*** Begin section ***
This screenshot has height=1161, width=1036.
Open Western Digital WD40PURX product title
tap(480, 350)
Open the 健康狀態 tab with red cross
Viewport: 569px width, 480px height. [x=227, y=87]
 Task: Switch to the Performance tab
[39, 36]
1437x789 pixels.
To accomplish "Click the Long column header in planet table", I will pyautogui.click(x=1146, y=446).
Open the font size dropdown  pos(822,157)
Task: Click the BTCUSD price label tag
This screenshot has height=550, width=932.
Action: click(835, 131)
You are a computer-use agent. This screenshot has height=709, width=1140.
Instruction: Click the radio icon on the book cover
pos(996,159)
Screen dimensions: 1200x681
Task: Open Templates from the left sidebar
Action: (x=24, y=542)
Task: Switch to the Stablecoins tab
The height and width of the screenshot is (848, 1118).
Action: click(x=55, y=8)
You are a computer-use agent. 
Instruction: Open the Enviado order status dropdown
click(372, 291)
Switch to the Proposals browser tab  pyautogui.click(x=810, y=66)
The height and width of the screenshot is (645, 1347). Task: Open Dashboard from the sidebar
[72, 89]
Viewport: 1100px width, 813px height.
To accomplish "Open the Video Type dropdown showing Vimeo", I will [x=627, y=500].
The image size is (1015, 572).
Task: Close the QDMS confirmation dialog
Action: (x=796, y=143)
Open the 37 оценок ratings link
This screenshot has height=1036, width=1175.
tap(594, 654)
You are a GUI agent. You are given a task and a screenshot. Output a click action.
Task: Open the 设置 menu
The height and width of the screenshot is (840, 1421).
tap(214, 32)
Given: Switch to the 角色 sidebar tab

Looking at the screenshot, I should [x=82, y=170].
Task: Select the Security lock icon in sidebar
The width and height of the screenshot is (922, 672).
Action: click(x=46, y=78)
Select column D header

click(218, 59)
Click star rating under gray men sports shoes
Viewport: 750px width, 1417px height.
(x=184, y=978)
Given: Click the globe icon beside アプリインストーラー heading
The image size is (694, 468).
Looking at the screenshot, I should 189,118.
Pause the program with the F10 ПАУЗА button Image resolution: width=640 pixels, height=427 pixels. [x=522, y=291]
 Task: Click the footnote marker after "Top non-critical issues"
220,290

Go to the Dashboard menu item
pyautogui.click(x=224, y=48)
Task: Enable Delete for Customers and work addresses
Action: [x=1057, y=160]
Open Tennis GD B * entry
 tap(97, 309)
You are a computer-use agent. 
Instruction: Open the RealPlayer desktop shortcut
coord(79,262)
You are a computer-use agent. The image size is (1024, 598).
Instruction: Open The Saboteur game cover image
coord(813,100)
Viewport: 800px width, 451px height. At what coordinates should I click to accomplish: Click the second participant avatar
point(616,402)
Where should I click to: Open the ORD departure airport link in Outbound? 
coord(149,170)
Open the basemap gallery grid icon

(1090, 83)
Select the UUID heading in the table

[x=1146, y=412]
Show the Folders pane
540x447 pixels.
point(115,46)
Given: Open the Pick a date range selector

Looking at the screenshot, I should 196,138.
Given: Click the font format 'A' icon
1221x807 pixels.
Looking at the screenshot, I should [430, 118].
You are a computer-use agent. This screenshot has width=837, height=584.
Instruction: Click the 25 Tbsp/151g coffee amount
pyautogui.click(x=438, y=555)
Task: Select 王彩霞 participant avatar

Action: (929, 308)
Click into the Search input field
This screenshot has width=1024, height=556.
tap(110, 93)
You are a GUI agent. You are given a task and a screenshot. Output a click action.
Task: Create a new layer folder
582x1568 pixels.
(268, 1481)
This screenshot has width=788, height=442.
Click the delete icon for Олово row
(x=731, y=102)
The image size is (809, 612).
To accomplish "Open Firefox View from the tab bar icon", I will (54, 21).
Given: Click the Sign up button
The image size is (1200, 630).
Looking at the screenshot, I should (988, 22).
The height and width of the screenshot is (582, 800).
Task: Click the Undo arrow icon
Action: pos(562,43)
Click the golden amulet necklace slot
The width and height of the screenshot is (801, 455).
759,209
*** End section ***
Using the entries above, output exactly the lines between the line holding "Instruction: Click the radio" and the line holding "Viewport: 1100px width, 813px height.", end lines included, and nothing more.

Instruction: Click the radio icon on the book cover
pos(996,159)
Screen dimensions: 1200x681
Task: Open Templates from the left sidebar
Action: (x=24, y=542)
Task: Switch to the Stablecoins tab
The height and width of the screenshot is (848, 1118).
Action: click(x=55, y=8)
You are a computer-use agent. 
Instruction: Open the Enviado order status dropdown
click(372, 291)
Switch to the Proposals browser tab  pyautogui.click(x=810, y=66)
The height and width of the screenshot is (645, 1347). Task: Open Dashboard from the sidebar
[72, 89]
Viewport: 1100px width, 813px height.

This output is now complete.